Anne Morecombe sat in the front pew, dressed in a nicely-tailored suit of claret velvet. Looking at her, John thought to himself that both sisters had good taste in clothes and style was obviously a family thing, though in other respects they were not noticeably alike. Anne was flanked by her son and daughter, Tim and Eugenia; colourless, middle-aged and middle-class, and no doubt lacking any of their late aunt's spark or spirit. John began encouraging Harry into the pew behind when Anne, glancing over her shoulder, saw them and stood up.

"No, no," she said gently, pressing a soggy, bunched-up tissue against her wet eyelashes with one hand and reaching out for Sherlock's arm with the other. "No, Lou wouldn't like that. Come and sit here with us, all of you."

As John shuffled obediently out of the pew to move up into the first one, he glanced back at the congregation of mourners. Quite a lot of them, he noticed with some surprise, were people he knew - Greg, Mel, Hayley, Jake. Even Matthew was sitting awkwardly beside his future stepmother, and John couldn't remember Matthew ever being in the same space as Mrs. Hudson in his life. But then, he reminded himself, people attended a funeral not for the dead, but to show their support for the living. That explained mourners like Mike and Chrissy Stamford.

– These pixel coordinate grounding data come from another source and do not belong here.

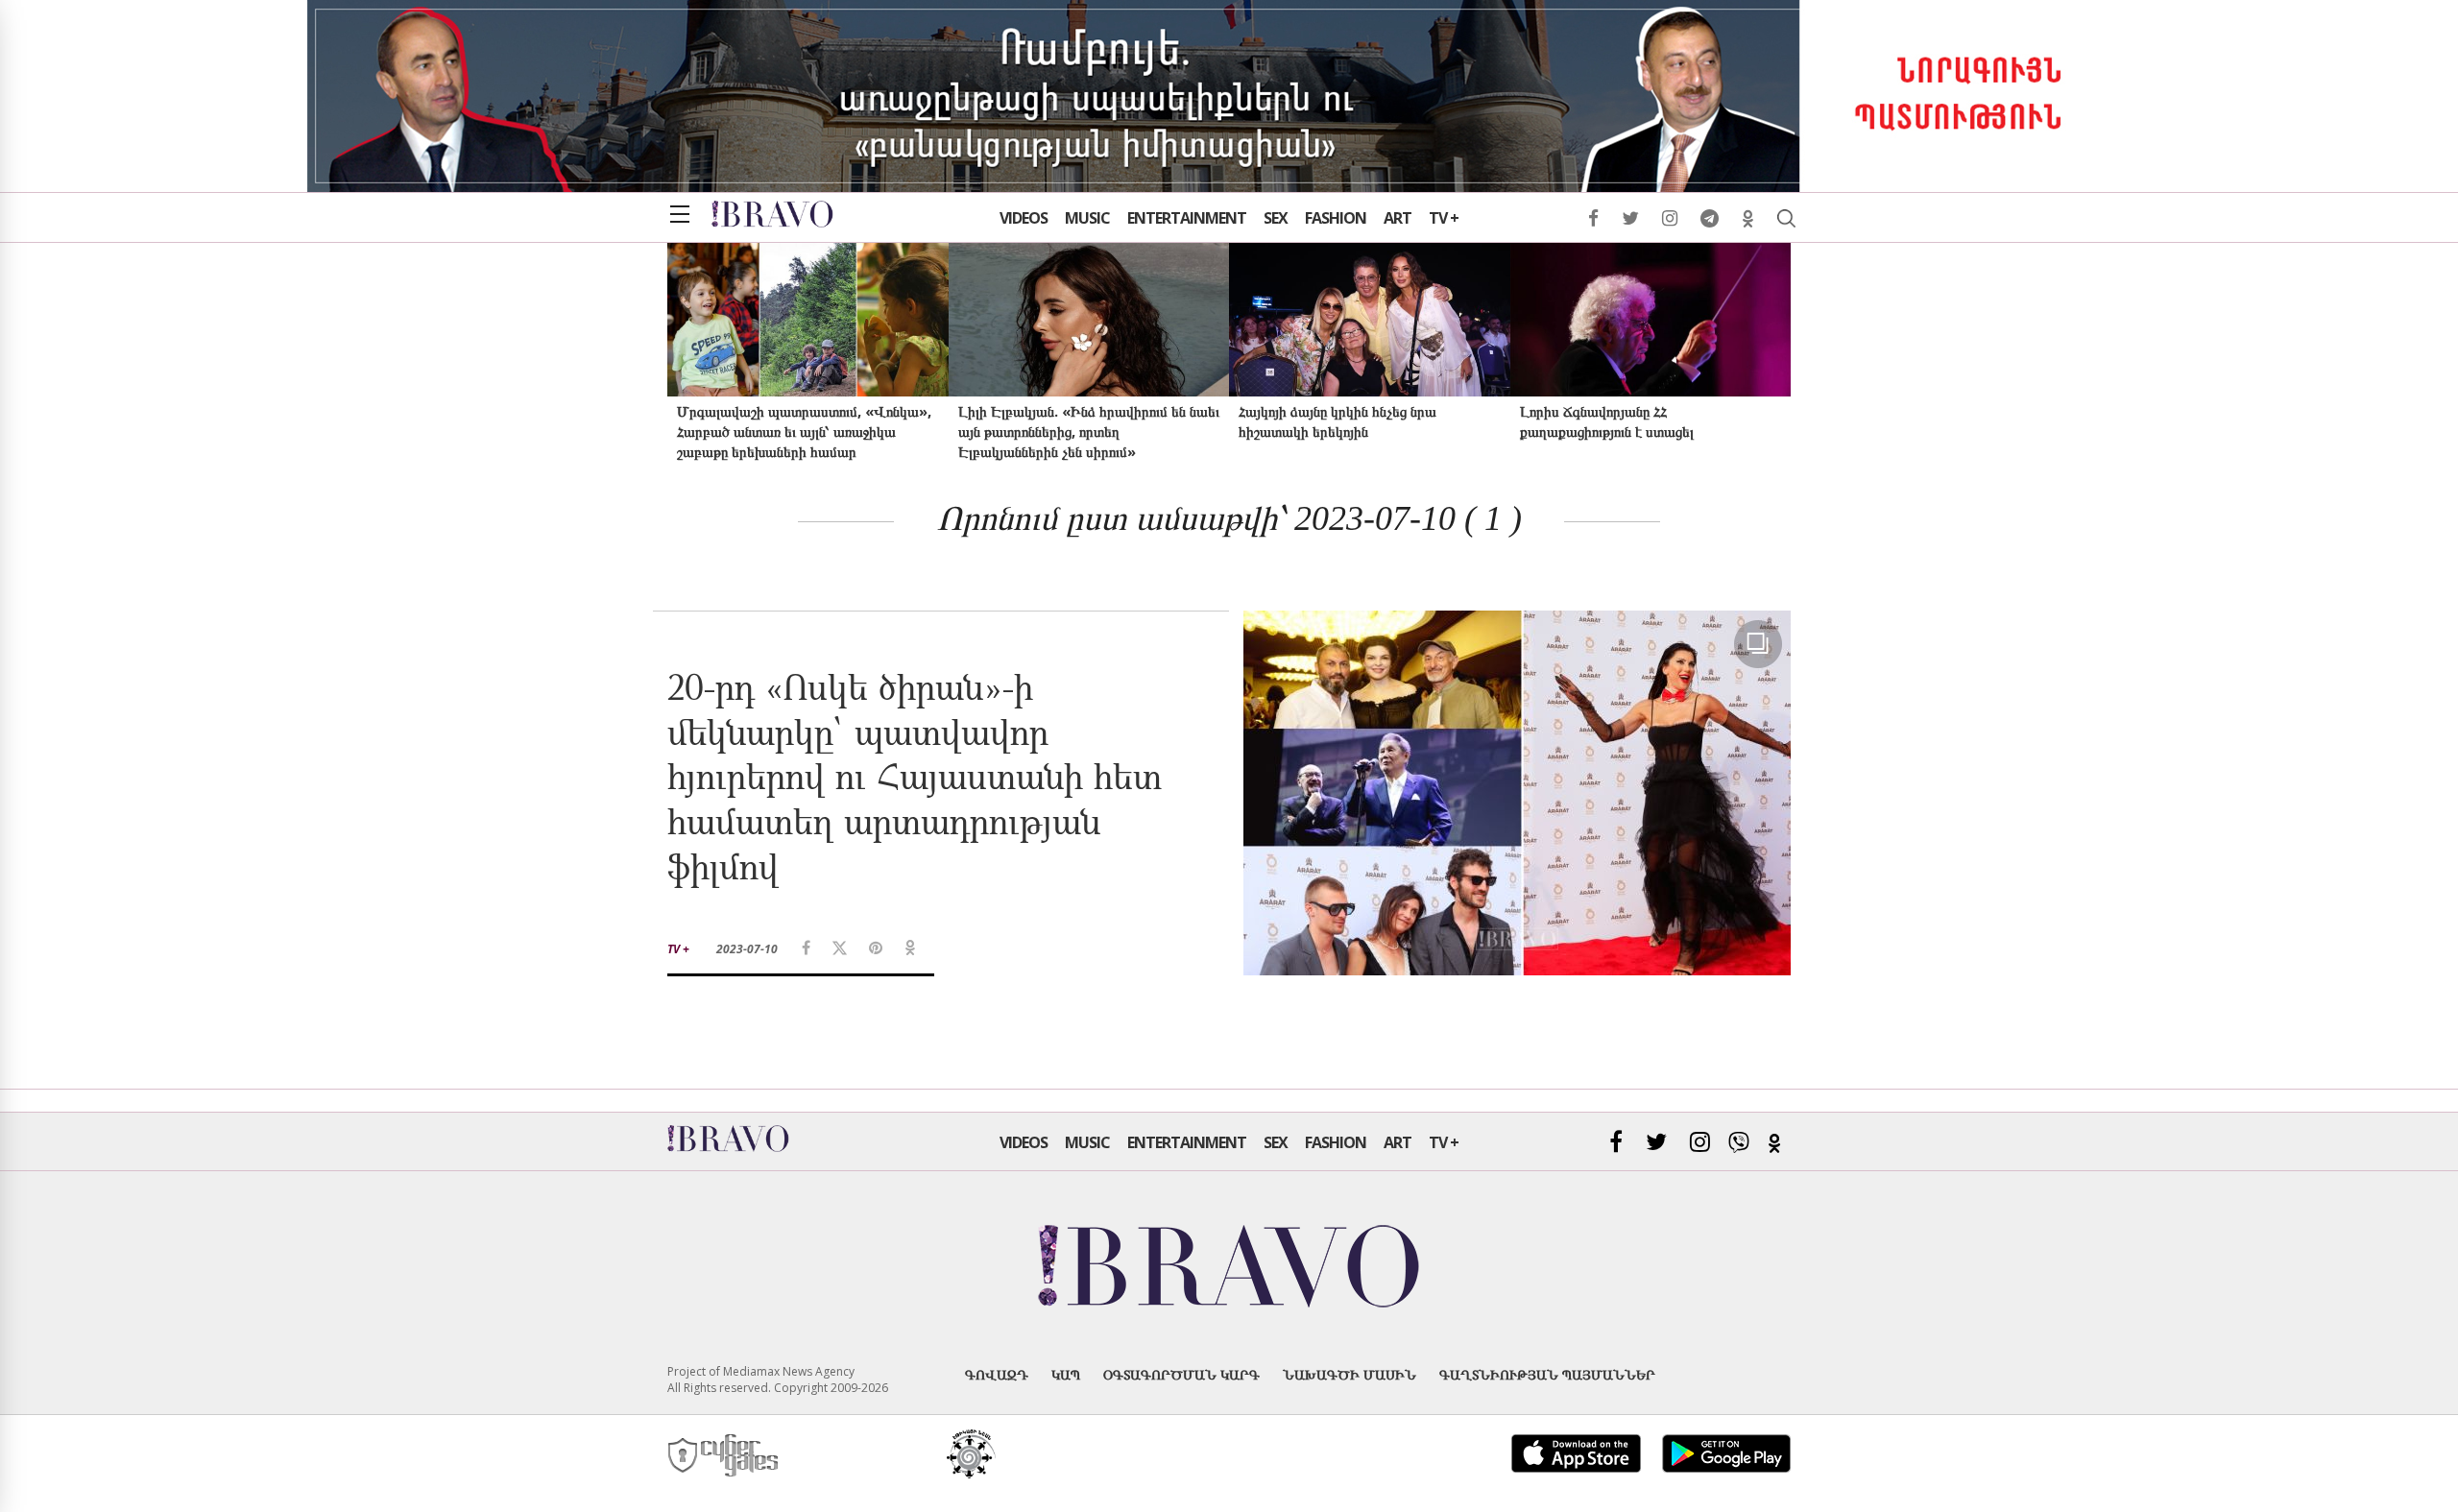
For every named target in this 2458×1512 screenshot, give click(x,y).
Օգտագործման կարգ (1181, 1374)
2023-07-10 (747, 949)
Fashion (1335, 217)
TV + (1443, 217)
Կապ (1065, 1374)
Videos (1024, 217)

In the third-to-last row, Mycroft sat alone and aloof, fidgeting with his umbrella. John, sitting down between Sherlock and Molly, glanced at Sherlock. He was mentally busy, or perhaps mentally blank. He stared into space, pallid and grim, tweaking idly at one sleeve; John realised he hadn't yet noticed his brother was there, and decided not to point him out. There lay perilous waters. And anyhow, the opening strains of Frank Sinatra's Young at Heart had just started to play, indicating the beginning of the celebration of the life of Martha Louise Hudson.


* This is also an alleged real incident, happening in Indianapolis in 1974.